• Greg Wilkowski, Junior Year in Munich, 2006-2007

    For the academic year of 2006-07 I made Munich, Germany my home, taking part in the Junior Year in Munich program offered through Wayne State University.  Academically I split time attending courses at the Ludwig Maximilians Universität as well as at the Junior Year in Munich institution, but lived and played in the immense student accommodations known collectively as Studentenstadt.   Perhaps better known for its world-famous Oktoberfest celebration and difficult Bavarian dialect, Munich had both an overt and covert side, and as a student for one year I had the chance to discover both.

    Festival time in Munich, capital of the German state Bavaria, may seem to epitomize all that the Bavarian culture wants to offer – a citizenry deeply attached to a seemingly unchanged culture, displaying proudly the attire of a Tracht, if you’re a guy, and a Dirndl for the women, a Weissbier to start your day off right, and just in case you’ve forgotten that you’re not just in Germany, but rather Bavaria, the Bavarian dialect – a foreign language in its own right.  But life in Studentenstadt, literally “student city,” exposed me to an entirely different student culture, one that at times appeared not at all what the Bavarian state so publicly portrayed.  Rather, it was a strong internationalism that seemed to rival the mood of a UN general assembly meeting.
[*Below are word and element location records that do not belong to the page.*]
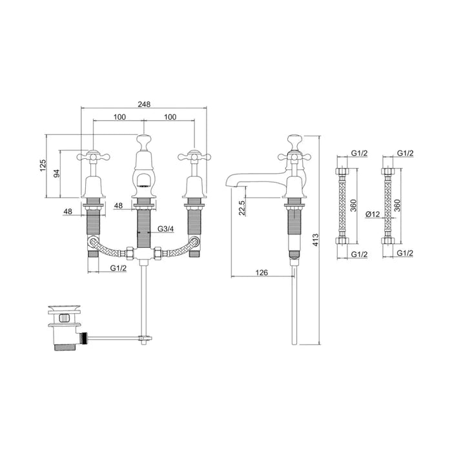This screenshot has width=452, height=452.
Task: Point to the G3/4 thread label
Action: pos(165,229)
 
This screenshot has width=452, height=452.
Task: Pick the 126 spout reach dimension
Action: pos(262,273)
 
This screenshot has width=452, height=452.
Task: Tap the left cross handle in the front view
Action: pos(94,156)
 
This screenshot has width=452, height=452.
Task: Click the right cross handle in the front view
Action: pos(192,156)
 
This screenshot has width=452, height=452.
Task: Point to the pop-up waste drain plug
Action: pos(63,318)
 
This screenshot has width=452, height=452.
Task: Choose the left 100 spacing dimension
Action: pos(118,116)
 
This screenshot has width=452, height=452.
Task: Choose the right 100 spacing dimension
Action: pos(170,116)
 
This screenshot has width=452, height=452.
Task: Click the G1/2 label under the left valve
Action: pos(118,267)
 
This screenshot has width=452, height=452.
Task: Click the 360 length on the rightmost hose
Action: pos(402,205)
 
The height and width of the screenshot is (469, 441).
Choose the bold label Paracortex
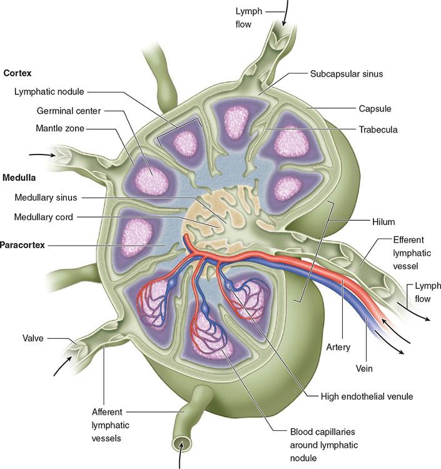[23, 245]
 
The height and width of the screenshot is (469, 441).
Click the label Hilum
[382, 221]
    Just as Bavaria may seem like a different country to someone trained in the lexicon and pronunciation of Hochdeutsch, or standard German, Studentenstadt was a certifiable city within a city.  Of the 35 or so other students living on my floor, roughly a quarter were from countries other than Germany.  A Bulgarian explaining the linguistic properties of the Russian language in German to a native English speaker, namely me, wasn’t easy to place!  So if I had looked forward to test my progress in the language by eavesdropping on a conversation on the U-Bahn only to have my hopes quickly dashed with the sound of unmistakable Bavarian, it was with the knowledge that after I corrected my French neighbor Marie’s English paper, Flo would instruct us both in the finer points of Bavarian at an Italian dinner night.  Studying abroad today hardly limits one to one’s country of choice.